**Task prompt**
Pull out each line below that contains the word "Open" and copy it in full.

**Exercise inputs**
++++++++
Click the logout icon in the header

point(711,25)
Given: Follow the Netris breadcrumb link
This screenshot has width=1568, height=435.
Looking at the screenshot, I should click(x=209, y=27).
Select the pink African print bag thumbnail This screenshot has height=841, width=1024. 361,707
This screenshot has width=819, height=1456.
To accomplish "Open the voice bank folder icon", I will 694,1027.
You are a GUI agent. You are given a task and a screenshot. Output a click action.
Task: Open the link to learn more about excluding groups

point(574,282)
++++++++
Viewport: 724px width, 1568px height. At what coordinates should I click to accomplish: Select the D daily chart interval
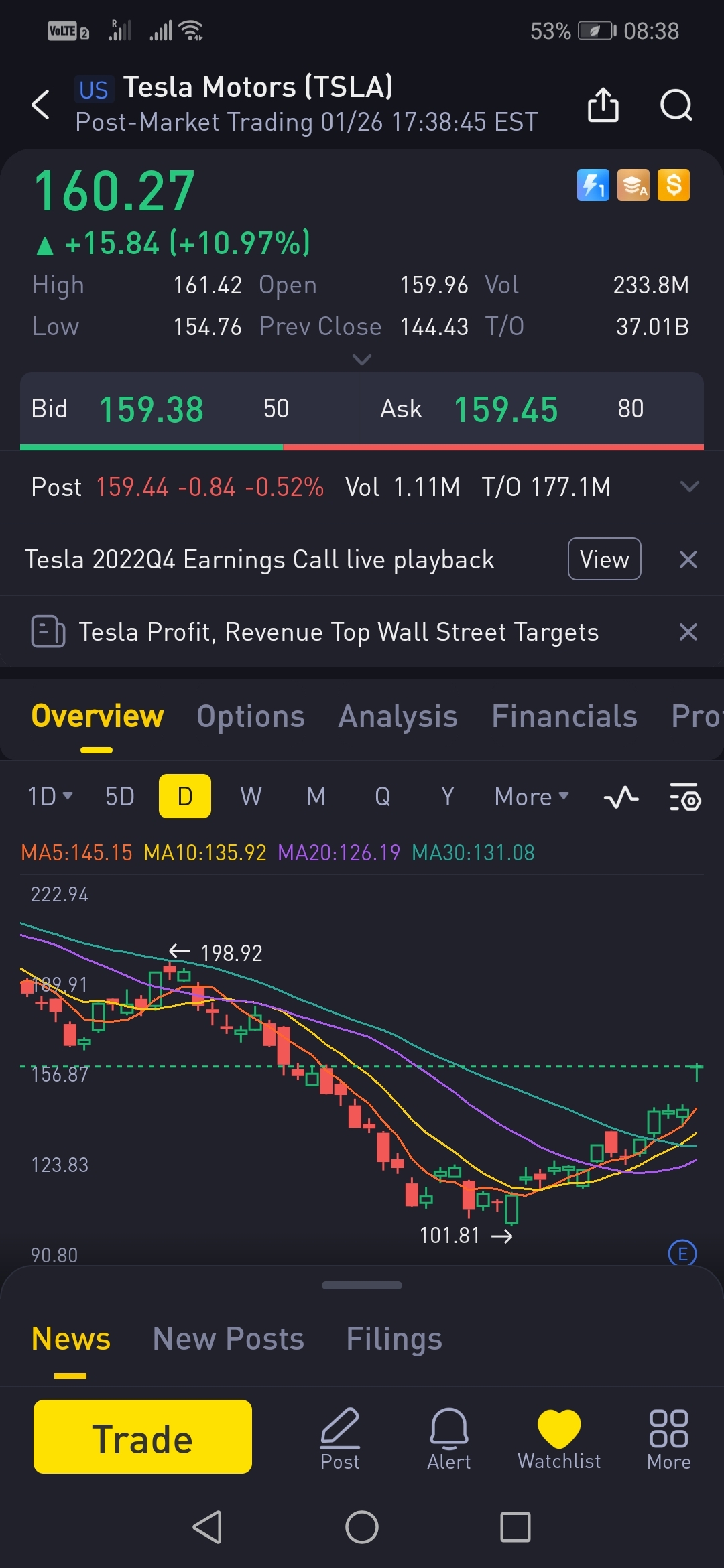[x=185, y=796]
++++++++
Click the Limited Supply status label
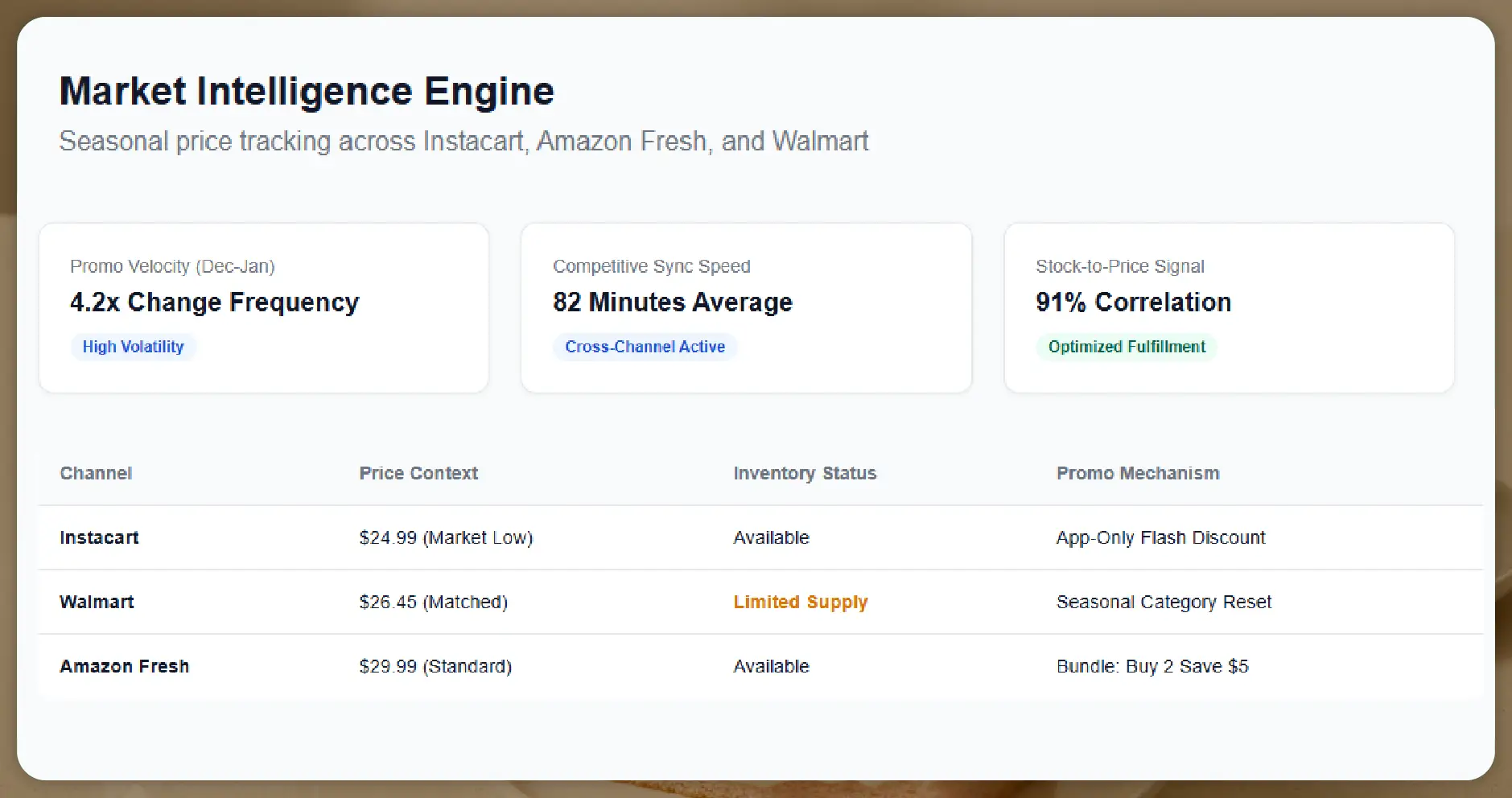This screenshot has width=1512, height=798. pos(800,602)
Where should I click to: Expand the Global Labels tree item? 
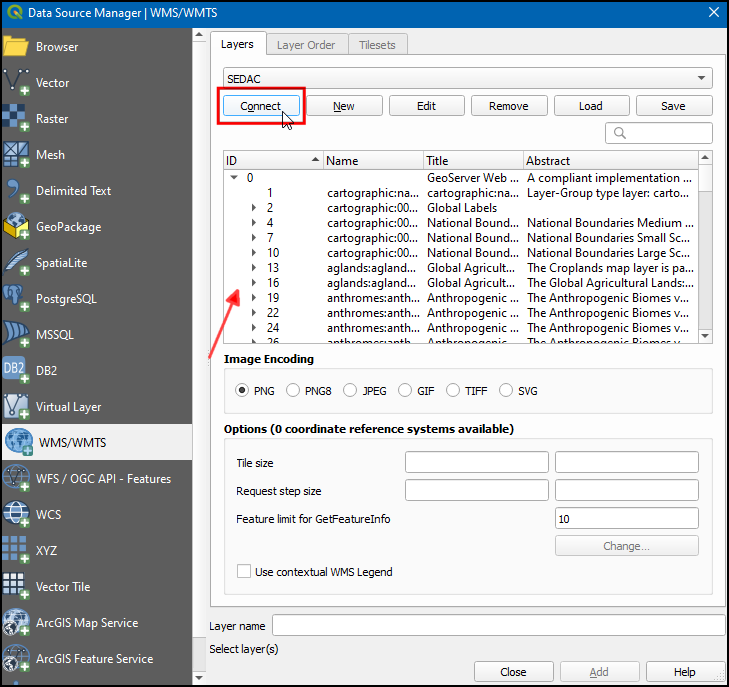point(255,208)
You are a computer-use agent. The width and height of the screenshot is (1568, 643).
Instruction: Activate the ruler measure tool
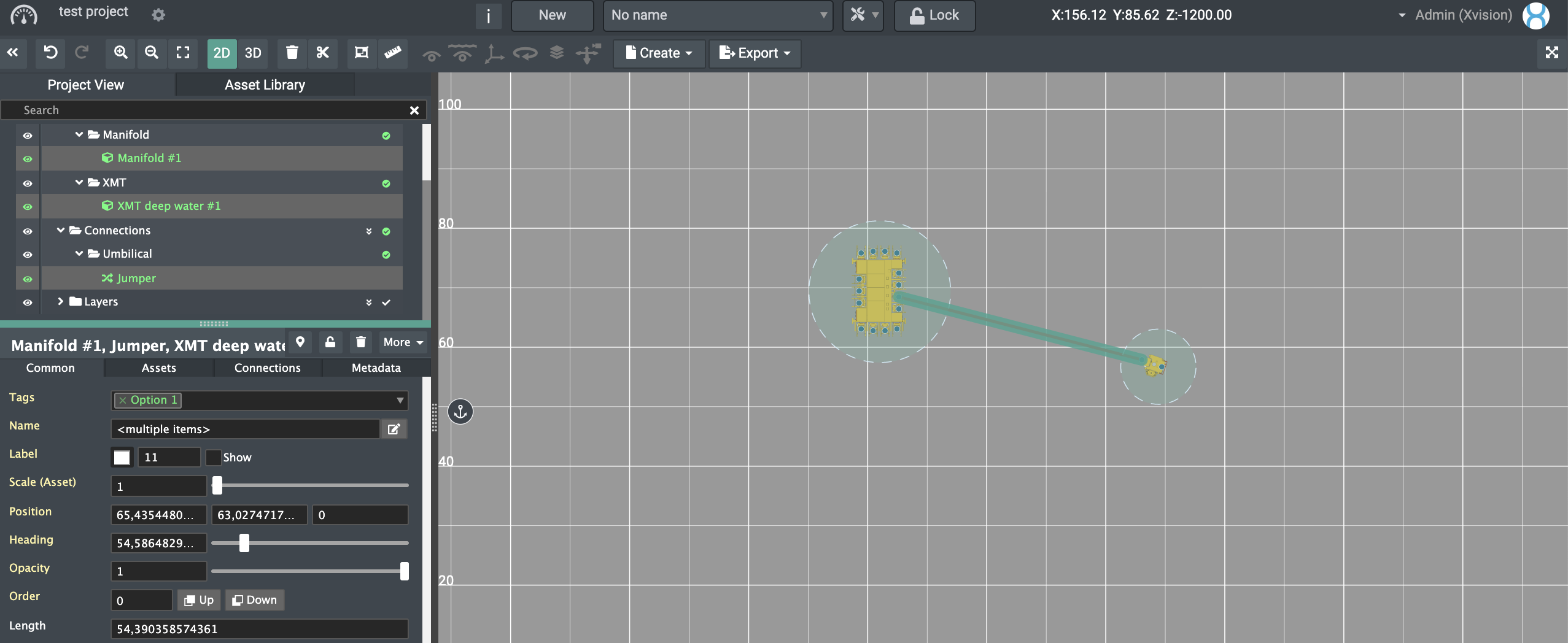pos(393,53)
++++++++
**Result of the task**
To accomplish "Open the voice bank folder icon", I will 694,1027.
Task: Open the link to learn more about excluding groups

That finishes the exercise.